What is being asked:
Your answer should consist of each line from the data below that contains "computer".
━━━━━ Working data
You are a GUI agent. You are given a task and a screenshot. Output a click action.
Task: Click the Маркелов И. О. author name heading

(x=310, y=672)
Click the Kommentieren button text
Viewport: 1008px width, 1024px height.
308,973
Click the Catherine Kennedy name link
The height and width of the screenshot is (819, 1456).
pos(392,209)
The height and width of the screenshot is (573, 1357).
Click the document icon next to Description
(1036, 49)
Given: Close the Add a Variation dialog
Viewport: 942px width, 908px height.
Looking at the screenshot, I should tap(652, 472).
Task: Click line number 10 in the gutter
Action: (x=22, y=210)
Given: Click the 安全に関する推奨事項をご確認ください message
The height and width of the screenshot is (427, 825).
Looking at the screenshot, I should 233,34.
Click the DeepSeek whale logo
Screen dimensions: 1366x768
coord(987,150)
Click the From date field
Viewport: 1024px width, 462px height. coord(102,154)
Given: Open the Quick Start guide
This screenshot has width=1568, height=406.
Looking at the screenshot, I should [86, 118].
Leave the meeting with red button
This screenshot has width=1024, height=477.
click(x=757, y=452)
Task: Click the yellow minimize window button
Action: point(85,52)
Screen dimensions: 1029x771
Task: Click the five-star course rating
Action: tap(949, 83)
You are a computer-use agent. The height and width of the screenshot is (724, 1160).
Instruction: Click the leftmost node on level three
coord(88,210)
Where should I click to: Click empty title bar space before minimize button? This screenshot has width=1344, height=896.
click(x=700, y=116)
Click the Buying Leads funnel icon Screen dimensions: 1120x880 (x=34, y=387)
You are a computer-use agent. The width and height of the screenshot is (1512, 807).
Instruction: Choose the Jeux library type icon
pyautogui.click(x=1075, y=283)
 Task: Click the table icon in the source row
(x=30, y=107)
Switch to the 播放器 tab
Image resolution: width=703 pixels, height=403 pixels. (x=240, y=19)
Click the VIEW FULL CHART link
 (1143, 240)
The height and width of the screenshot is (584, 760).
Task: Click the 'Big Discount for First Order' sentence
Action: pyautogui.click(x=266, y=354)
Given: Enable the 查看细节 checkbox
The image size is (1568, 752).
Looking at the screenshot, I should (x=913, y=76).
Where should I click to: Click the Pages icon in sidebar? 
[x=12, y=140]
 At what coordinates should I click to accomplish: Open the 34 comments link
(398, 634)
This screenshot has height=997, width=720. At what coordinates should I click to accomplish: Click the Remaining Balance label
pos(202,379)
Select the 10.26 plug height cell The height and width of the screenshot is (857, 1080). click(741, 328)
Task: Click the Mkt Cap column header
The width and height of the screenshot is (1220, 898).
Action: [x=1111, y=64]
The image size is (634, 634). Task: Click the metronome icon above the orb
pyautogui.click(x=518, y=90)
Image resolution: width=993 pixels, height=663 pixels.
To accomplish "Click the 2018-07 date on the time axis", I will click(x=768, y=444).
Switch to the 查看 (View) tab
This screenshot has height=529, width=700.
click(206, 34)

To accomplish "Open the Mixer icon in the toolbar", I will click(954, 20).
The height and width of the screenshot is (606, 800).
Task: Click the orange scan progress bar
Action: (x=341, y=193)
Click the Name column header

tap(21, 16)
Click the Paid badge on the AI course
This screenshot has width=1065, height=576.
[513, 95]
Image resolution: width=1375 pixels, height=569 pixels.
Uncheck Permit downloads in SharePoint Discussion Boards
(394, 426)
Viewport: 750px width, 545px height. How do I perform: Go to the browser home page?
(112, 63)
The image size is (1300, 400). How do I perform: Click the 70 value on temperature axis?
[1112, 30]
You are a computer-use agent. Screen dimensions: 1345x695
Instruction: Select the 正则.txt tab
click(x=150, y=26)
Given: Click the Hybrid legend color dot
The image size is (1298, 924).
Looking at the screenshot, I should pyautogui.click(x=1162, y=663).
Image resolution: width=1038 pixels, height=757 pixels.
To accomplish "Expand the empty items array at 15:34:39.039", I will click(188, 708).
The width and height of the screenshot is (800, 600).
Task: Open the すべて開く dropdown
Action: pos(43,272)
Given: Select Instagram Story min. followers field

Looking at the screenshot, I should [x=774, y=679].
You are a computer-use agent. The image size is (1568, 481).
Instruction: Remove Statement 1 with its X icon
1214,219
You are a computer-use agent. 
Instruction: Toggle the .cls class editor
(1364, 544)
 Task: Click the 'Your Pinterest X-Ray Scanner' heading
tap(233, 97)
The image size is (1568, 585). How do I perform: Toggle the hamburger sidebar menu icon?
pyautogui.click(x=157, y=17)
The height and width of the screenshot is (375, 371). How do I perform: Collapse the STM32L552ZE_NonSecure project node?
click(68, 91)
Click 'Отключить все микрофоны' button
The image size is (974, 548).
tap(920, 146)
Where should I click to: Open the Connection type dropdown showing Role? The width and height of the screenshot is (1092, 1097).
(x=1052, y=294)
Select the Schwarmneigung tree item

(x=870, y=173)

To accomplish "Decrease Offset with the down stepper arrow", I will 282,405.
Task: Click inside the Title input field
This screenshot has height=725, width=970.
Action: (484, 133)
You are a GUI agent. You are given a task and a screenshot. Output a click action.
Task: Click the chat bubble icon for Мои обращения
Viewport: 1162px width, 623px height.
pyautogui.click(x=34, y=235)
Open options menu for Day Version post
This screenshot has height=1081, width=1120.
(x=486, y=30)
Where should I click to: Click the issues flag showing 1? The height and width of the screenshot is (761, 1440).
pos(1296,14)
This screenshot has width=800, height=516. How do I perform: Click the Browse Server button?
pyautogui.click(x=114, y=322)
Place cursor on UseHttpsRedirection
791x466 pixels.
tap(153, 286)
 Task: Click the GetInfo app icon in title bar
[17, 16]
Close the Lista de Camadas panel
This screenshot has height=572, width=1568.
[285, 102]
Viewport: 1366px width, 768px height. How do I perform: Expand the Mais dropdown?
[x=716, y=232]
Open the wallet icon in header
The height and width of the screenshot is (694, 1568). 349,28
━━━━━━━━━━
Output for this exercise:
You are a computer-use agent. The height and width of the screenshot is (724, 1160).
You are a computer-use agent. The width and height of the screenshot is (1512, 807).
You are a computer-use agent. Screen dimensions: 1345x695
You are a computer-use agent. The image size is (1568, 481).
You are a computer-use agent. 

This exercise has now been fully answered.